La Thora a exposé dans le même verset le repos du chabbat hebdomadaire et le repos de la terre, le chabbat de la terre la septième année, car ils ont tous deux le même objet, ainsi que nous le lisons dans le Sefer ha-‘Hinoukh (mitzva 84) :

« Parmi les principes de la mitzva de fixer dans notre cœur et de former une forte représentation dans notre pensée de la notion de création ; car six jours durant Hachem a fait les cieux et la terre (Chemot xx, 11) et le septième où il n’a rien créé Il S’est prescrit un repos. Et, afin de retirer, de déraciner et d’extirper de notre entendement l’idée de l’éternité du monde que professent ceux qui rejettent la Thora et qui, ce faisant, détruisent tous ses fondements et abattent ses remparts, nous vient l’obligation permanente, jour après jour et année après année de compter six années et de chômer la septième ; et ainsi cette notion sera à jamais présente dans notre conscience de même que nous organisons les jours de la semaine en six jours de travail et un jour de repos. »

Le dénominateur commun du chabbat et de la chemita est d’enraciner en notre cœur la foi en Dieu Créateur du monde. De celle-ci découle la foi en la Providence divine. Nous en témoignons le chabbat quand nous nous abstenons de tout travail et plus encore lorsqu’une année entière, l’année de chemita, nous cessons tous les travaux des champs et des vergers et sommes assurés de ne manquer de rien en obéissant à l’injonction divine. S’abstenir un jour entier de tout travail est un cadeau, jour de quiétude ; s’abstenir une année entière exige une confiance absolue.

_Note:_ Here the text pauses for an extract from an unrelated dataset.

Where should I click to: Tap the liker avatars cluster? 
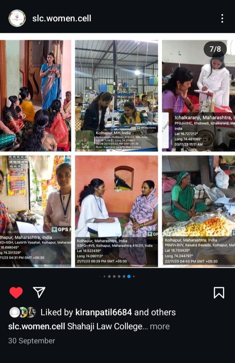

De nos jours, la mitzva de la chemita n’ayant pas cours par ordonnance de Thora, nous en contournons certains interdits. Elle a cours par ordonnance de Thora lorsque tout Israël réside sur sa terre et que la Présence divine peut se dévoiler dans toute son amplitude. Cependant, cette mitzva nous est chère et tout ce que nous pouvons faire pour la pratiquer nous rapproche du dévoilement attendu. La mitzva est signe de la Présence divine et toute action pour la pratique de la mitzva renforce sa Présence dans le monde.

Nous qui bénéficions de l’amour de Dieu qui se manifeste par notre retour sur notre terre œuvrerons de toute nos forces pour pratiquer la mitzva de la chemita autant qu’il est possible ; Il sera présent ainsi pour nous dans notre réalité jusqu’à ce que Sa Présence soit manifeste pour tous.